Jesus calls us to follow God, to be lured to God…with love…not with flinching fear.
Matthew means to jolt us into righteousness… and show us that true righteousness is not the fear of Hell, or the fear of God, or thought of reward, but to do what is right for right’s own sake, which is to love our neighbor as we love God.
The thing that always caught my eye about this passage—even as I was slow to notice these other things– was the phrase “that which you did for the least of these, you did to me.” Today is “Christ the King” Sunday, and we have an opportunity to reflect on where we find God in Christ in our own life. In the Gospel passage, we recognize the King, who tells us that He has actually been with us the whole time. Christ the king is present in those on the margins, among His people. The righteous and the unrighteous do not see Christ in the story. Yet Matthew records that Jesus is telling us where to find him.
Matthew means to jolt us into righteousness by telling us who it is we also see in the faces of the marginalized.
Christ is present in the least of these who we see before us. How radical is that? That behind the eyes of all who stand before us, we can catch glimpses of the Divine. Matthew, when he wrote about the birth of Jesus, points out that the name Immanuel—which applies to Jesus— means ‘God is with us.’
God is with us…and we see that image of God…the image that God created…the image shared by Christ when he walked the earth as God incarnate…the image which the Holy Spirit enlivens daily… that spark of the divine…that image of God… present in those who stand or sit before us hungry, thirsty, ill-clothed, sick, imprisoned.
Matthew means to jolt us into righteousness by telling us that Christ is still here.
Perhaps something more can be said about the righteous and the unrighteous… Something more than the righteous do merciful things and the unrighteous do not. My guess is that the righteous find blessing in this life on earth from their experience with others. They experience a sense of holiness that comes from conversation with others, from sharing a meal with others, and from trading stories with others. In doing so the righteous follow the example of Christ who came to serve…not to be served, and who identified with the type of people polite company did not want to keep around.
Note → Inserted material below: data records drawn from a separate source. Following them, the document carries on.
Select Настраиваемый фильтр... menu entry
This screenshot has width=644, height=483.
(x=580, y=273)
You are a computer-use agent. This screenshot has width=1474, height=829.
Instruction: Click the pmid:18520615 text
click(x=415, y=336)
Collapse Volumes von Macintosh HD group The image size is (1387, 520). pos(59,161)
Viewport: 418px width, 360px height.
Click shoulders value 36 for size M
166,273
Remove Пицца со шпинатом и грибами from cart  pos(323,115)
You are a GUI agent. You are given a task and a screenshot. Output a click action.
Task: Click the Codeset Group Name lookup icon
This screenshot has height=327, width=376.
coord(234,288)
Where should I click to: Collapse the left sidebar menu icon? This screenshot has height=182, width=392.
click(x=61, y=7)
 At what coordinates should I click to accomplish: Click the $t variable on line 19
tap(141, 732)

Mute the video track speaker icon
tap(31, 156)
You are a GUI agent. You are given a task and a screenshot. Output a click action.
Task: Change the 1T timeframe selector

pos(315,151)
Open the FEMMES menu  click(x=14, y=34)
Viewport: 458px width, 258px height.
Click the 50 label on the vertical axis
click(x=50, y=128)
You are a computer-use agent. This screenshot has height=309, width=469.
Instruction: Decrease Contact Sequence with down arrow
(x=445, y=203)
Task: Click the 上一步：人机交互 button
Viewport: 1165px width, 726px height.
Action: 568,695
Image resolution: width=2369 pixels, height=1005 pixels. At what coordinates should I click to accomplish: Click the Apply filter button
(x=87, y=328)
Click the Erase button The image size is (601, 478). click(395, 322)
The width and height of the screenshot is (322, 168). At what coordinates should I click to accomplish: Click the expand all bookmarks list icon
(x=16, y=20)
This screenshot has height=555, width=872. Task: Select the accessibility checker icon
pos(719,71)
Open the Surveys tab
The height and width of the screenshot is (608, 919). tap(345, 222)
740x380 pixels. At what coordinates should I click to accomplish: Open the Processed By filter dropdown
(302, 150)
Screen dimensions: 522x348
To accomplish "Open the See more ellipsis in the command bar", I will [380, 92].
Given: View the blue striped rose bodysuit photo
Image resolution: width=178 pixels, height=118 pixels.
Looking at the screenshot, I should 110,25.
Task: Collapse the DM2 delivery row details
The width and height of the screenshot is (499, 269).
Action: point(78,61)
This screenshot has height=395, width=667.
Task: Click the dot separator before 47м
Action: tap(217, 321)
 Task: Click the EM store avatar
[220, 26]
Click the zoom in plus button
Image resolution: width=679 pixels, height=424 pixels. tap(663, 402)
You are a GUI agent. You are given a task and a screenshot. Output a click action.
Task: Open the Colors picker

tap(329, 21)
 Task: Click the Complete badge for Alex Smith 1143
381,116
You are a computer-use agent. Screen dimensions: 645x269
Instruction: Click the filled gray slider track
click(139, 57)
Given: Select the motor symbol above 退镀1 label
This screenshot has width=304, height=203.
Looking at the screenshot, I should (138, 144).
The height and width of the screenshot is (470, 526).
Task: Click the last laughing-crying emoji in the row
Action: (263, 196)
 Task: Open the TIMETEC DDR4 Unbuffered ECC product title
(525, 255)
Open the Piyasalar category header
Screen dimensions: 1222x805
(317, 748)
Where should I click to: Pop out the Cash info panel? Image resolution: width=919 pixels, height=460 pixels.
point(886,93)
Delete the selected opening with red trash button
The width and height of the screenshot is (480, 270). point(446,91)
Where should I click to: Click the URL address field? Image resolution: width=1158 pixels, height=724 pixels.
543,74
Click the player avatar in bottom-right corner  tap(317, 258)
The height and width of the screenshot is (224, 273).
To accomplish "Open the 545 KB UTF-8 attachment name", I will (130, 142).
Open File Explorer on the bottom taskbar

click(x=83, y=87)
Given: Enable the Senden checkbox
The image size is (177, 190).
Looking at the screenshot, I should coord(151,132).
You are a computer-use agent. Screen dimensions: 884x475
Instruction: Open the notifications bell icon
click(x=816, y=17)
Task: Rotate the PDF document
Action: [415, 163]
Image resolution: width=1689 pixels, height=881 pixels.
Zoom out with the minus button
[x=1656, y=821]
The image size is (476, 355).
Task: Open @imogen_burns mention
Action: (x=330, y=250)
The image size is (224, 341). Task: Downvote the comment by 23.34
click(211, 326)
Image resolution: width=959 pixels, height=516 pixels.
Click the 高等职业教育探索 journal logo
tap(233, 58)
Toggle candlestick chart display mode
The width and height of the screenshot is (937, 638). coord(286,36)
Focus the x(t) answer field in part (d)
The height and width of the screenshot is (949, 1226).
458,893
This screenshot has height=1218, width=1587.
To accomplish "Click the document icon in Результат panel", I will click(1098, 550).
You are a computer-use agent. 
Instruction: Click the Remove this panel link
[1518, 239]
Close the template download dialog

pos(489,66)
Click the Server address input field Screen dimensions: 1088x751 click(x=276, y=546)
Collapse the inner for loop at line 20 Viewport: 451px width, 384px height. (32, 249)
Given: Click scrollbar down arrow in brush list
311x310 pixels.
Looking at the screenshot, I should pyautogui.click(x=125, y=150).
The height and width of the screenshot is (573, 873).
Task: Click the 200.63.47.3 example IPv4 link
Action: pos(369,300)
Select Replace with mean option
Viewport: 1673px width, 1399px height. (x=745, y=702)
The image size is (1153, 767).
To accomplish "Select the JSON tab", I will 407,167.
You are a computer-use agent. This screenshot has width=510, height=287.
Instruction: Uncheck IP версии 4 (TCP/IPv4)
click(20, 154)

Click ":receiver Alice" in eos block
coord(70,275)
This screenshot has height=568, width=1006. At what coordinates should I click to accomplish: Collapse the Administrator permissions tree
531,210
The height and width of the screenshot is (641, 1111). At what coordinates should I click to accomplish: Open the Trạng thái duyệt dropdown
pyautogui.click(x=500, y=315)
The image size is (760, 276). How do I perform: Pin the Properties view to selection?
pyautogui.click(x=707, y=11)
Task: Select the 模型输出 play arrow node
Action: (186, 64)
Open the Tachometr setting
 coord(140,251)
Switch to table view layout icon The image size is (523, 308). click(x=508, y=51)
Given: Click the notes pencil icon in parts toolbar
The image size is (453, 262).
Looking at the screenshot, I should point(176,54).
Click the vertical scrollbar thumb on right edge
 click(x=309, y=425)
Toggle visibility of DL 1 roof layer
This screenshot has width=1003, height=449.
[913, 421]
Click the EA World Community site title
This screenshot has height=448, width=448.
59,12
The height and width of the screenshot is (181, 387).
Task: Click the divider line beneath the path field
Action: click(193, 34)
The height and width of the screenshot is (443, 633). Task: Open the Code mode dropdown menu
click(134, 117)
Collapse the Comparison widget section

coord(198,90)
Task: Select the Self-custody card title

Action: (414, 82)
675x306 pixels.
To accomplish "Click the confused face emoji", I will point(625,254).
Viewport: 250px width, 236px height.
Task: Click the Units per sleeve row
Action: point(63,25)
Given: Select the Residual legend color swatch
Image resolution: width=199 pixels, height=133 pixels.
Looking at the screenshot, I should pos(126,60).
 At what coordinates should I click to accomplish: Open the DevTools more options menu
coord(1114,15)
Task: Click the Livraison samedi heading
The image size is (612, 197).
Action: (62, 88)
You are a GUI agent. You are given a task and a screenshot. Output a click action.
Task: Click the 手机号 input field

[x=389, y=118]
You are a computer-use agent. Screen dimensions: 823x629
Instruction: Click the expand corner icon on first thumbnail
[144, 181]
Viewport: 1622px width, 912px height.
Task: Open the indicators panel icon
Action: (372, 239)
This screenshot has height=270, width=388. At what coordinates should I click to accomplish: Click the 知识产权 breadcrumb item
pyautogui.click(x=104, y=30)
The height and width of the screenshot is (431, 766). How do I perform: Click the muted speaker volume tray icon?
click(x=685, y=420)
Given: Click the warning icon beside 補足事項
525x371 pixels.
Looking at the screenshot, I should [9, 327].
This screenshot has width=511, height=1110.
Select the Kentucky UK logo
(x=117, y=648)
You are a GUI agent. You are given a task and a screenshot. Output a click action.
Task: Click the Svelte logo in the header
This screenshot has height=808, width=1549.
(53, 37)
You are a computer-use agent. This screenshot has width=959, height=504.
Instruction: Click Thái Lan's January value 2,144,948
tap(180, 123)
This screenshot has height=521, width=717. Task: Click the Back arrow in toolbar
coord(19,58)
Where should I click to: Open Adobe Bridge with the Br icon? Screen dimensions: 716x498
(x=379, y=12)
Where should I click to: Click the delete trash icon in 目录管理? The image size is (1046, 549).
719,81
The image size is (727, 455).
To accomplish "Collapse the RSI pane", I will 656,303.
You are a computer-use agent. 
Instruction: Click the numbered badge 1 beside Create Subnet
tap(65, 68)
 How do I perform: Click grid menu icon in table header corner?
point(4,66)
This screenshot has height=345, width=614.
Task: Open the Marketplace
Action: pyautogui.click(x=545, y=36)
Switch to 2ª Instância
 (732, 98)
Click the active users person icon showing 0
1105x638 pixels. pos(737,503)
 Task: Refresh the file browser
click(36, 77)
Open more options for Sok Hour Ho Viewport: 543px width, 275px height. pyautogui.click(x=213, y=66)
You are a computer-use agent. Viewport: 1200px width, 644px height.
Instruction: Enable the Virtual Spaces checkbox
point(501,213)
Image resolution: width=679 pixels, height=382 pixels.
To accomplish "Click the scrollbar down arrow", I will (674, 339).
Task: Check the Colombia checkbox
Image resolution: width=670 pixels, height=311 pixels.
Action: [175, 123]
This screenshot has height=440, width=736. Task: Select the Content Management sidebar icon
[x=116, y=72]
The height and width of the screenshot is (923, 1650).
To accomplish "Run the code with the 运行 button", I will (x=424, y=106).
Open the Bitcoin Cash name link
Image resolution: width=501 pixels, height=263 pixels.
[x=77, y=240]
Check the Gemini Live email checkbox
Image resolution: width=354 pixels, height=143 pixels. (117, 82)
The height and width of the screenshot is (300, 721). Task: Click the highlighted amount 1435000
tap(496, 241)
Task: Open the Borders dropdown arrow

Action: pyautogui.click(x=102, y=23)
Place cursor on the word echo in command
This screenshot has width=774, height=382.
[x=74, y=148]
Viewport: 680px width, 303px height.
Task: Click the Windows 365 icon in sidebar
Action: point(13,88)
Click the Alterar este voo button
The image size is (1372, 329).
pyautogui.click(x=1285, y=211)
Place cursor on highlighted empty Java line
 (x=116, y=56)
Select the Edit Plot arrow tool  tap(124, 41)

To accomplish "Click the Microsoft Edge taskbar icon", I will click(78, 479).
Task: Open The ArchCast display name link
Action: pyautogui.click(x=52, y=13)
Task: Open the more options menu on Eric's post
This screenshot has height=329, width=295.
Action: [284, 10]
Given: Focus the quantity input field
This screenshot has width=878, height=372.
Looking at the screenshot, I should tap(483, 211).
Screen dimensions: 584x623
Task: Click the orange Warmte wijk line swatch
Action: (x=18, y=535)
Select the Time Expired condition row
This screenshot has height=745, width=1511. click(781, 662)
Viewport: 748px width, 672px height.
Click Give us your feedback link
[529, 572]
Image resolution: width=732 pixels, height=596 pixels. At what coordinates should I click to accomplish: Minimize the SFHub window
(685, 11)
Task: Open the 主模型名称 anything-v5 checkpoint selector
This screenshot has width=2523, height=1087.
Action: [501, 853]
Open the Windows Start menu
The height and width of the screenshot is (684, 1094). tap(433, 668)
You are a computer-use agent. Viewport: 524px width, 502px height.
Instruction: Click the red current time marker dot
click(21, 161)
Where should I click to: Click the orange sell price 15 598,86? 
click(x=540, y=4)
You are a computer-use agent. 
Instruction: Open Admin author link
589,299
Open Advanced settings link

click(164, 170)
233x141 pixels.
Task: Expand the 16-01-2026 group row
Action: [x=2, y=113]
In the gospel passage, the righteous built relationships. They invited people in spoke to them in visits broke bread and drank wine together. The unrighteous, who may have done these things if they knew Jesus would show up, did not bother with relationships. They did not bother with people in need. Sure, the unrighteous may not have meant anything bad or malicious by the marginalized. They just did not bother at all. Matthew is telling us that apathy is not righteous, and in ignoring those on the margins, the unrighteous missed seeing God.
Matthew means to jolt us into righteousness by entering into relationships that matter…relationships that express both love of neighbor and love of God by bringing us together.
It is easy to miss the Gospel in this passage because Matthew means to jolt us into righteousness. But he does not leave us in fear. We are not condemned. Matthew points out to us that our faith is best expressed in works of mercy that matter in this life…that it is a matter of turning one’s heart—which no one else can see and judge—to the point where doing what is right becomes second nature. The trick is to learn to see God, by loving God and our neighbor. The refusal of this love is our choice, and is a refusal of relationships that matter.
We are not in this alone. God does not leave us to our own devices only to pull the rug from under us. God is present in us and with us (as in the Holy Eucharist) to help us see the sparks of the divine we may otherwise miss. We are all God’s own. And God loves us. Let us love God back, and let us love our neighbor too.